Seit rund zehn Jahren macht die Künstlerin mit ihrer Erzählweise international auf sich aufmerksam. Sie denkt in ihrer Arbeit politisch, mal weniger explizit, mal mehr, und wenn immer möglich spartenübergreifend. So arbeitet sie mit Bewohnerinnen und Bewohnern eines Basler Altenheims und interessiert sich für deren Biografie, doch genauso kann sie es – so für die Festspiele – mit professionellen Sängerinnen und Sängern der Oper Zürich. Sie sagt mit festem Ton, und es gibt daran nichts zu kratzen: «Es entspricht meiner Lebenseinstellung, dass ich glaube, im Austausch und im gegenseitigen Zuhören liegt ein sehr grosses Potenzial.»

Schupp steht für einen offenen Kunstbegriff – das kann auch eine Sozialperformance sein oder etwas in der Art des Aktionstheaters von Christoph Schlingensief –, man soll und kann sie nicht auf eine Handschrift reduzieren. Doch bei allen unterschiedlichen Formaten, die sie bespielt, Sparten und Genres, die sie aufmischt, mit einem darf das Publikum in froher Zuversicht immer rechnen: Sie geht – mit klaren Bildern und Haltungen – entschieden zur Sache.

2020: Revue oder Requiem?

«Party, Protest und Performance» war die Parole von Schupps vielleicht persönlichster Arbeit, die Rassismus und Diskriminierung behandelt. Als offen lesbisch lebende Frau hat sie schon erlebt, aufgrund ihrer sexuellen Orientierung aggressiv angesprochen oder sogar bespuckt zu werden: «Ja, auch in der Schweiz.» Sie reagierte darauf mit einer internationalen Koproduktion namens «Pink Money», in deren Zentrum die Gewalterfahrungen lesbischer Künstlerinnen in den Townships von Johannesburg stehen. Das Publikum findet sich an diesem verstörenden Abend in einem queeren Klub wieder, die Bässe wummern, es wird getanzt und gestrippt, der Schnaps reicht für alle. Dicht an dicht steht man mitten im Geschehen, als die Party plötzlich in einen Gewaltakt umschlägt, einen Mord. Die Arbeit sei ein «Segen der Queerness», schrieb die Kritik.

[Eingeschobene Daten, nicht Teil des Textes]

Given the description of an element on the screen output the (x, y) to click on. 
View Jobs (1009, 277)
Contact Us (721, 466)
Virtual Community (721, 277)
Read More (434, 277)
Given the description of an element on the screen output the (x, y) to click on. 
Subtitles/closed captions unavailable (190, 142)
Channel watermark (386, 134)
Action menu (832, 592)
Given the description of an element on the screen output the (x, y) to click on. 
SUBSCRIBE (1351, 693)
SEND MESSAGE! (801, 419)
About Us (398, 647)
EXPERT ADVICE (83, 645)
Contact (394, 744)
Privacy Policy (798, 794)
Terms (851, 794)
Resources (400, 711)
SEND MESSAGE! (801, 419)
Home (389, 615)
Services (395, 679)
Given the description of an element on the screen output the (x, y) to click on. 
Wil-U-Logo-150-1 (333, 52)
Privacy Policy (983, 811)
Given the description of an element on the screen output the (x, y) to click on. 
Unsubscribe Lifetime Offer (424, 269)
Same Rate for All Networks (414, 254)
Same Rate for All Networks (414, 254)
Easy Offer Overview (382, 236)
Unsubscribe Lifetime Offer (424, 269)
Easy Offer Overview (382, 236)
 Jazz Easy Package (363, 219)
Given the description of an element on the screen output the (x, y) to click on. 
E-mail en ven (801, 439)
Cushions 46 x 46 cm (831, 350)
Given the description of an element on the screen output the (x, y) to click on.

Antje Schupp weiss, wie es sich anfühlt, auf unsicherem Boden zu stehen. Ihr Sensorium für gesellschaftliche Sollbruchstellen ist ausgeprägt. Davon lebt auch ihre Produktion für die Festspiele, ein filmischer Essay mit dem Titel «Revue 2020 – Zurück ist die Zukunft». Mit ihm will sie die Ambivalenzen unserer Gegenwart zeigen und stellt die Frage: «Welchen Tanz auf dem Vulkan führen wir in Zukunft auf? Sind wir in Weltuntergangsstimmung oder in einer Aufbruchsstimmung?» Die Arbeit, die sie mittels des Preisgeldes entwickelt hat, ist ein futuristisches Musiktheater, changierend zwischen einer Revue und einem Requiem. Emotionen sind zu erwarten, Rauschzustände mindestens. Doch ohne Zuversicht geht Zukunft nicht, Antje Schupp sieht es so: «Kunst kann Hoffnung geben. Oder, auch wenn das verträumt klingen mag: Freude zu schenken ist genauso legitim.»